Dieser Entscheidung ließe sich kein unionsrechtliches
Gebot entnehmen, einen Anspruch des Leistungsempfängers aus § 37 Abs. 2 AO auf Erstattung zu Unrecht vom
Leistenden in Rechnung gestellter Umsatzsteuer gegen
den Fiskus zu gewähren, wenn eine Erstattung vom Leistenden wegen der Insolvenz nicht(vollständig) erreicht
werden kann. Nur für den Fall, dass die Erstattung der
Mehrwertsteuer vom Leistenden unmöglich oder übermäßig erschwert wird, fordere der EuGH, dass die Mitgliedstaaten die erforderlichen Mittel vorsehen müssen, die es
dem Leistungsempfänger ermöglichen, zu Unrecht in
Rechnung gestellte Steuer erstattet zu bekommen. Die
Billigkeitsregelungen der §§ 163 und 227 AO böten eine
hinreichende Möglichkeit, trotz nicht Vorliegens der materiell umsatzsteuerrechtlichen Voraussetzungen den Vorsteuerabzug – jedenfalls im wirtschaftlichen Ergebnis —
geltend zu machen, um auf diesem Weg den im
Insolvenzverfahren nicht zu realisierenden Teil der gegen
den Rechnungsaussteller gerichteten, zivilrechtlichen Forderung vom Finanzamt gutgebracht zu bekommen.
Verwaltungsanweisungen
Rückzahlung eines zu hoch
ausgewiesenen Steuerbetrags
BMF-Schreiben vom 7.10.2015, III C 2 – S 7282/13/10001
Mit Urteil vom 18. September 2008, V R 56/06, BStBl
2009 II S. 250, hat der BFH unter Aufgabe seiner früheren
Rechtsprechung entschieden, dass sich in Fällen, in denen
der leistende Unternehmer und der Leistungsempfänger
die vollständige oder teilweise Rückzahlung des bereits
entrichteten Entgelts vereinbaren, die Bemessungsgrundlage i. S. des § 17 Abs. 1 Satz 1 UStG nur insoweit mindert,
als das Entgelt tatsächlich zurückgezahlt wird, und die
Berichtigung für den Besteuerungszeitraum der Rückgewähr vorzunehmen ist.

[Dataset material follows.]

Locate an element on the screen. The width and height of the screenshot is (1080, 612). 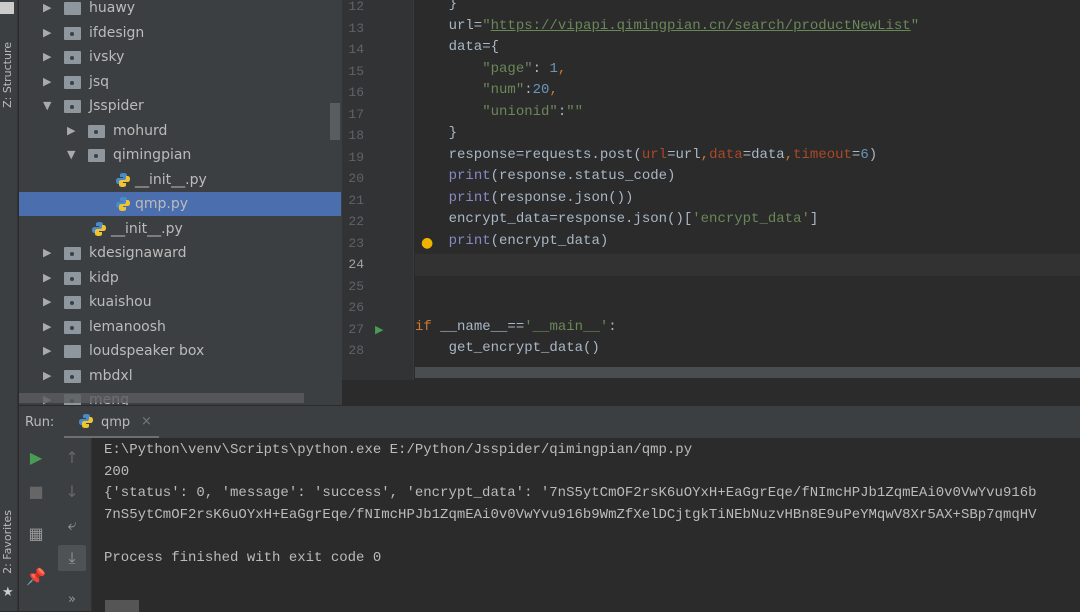
pin-icon: 📌 is located at coordinates (36, 576).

Hat der Unternehmer das „Soll“-Entgelt bereits vereinnahmt, ändert sich die Bemessungsgrundlage nicht schon
durch (bloße) Vereinbarung einer „Entgeltminderung“,
sondern nur durch tatsächliche Rückzahlung des vereinnahmten Entgelts. Diese Grundsätze sind auch im Zusammenhang mit der Berichtigung von unrichtig ausgewiesener Umsatzsteuer i.S.v. § 14c Abs. 1 UStG zu beachten. In
Fällen, in denen unberechtigt i.S.d. § 14c Abs. 2 UStG
Steuer ausgewiesen wurde, erfolgt die Berichtigung des
geschuldeten Betrags wie bisher nach § 14c Abs. 2 Satz 3
bis 5 UStG. Anstelle einer Rückzahlung eines zu hoch ausgewiesenen Steuerbetrags kommt es in diesen Fällen also
auf die Beseitigung der Gefährdung des Steueraufkommens an.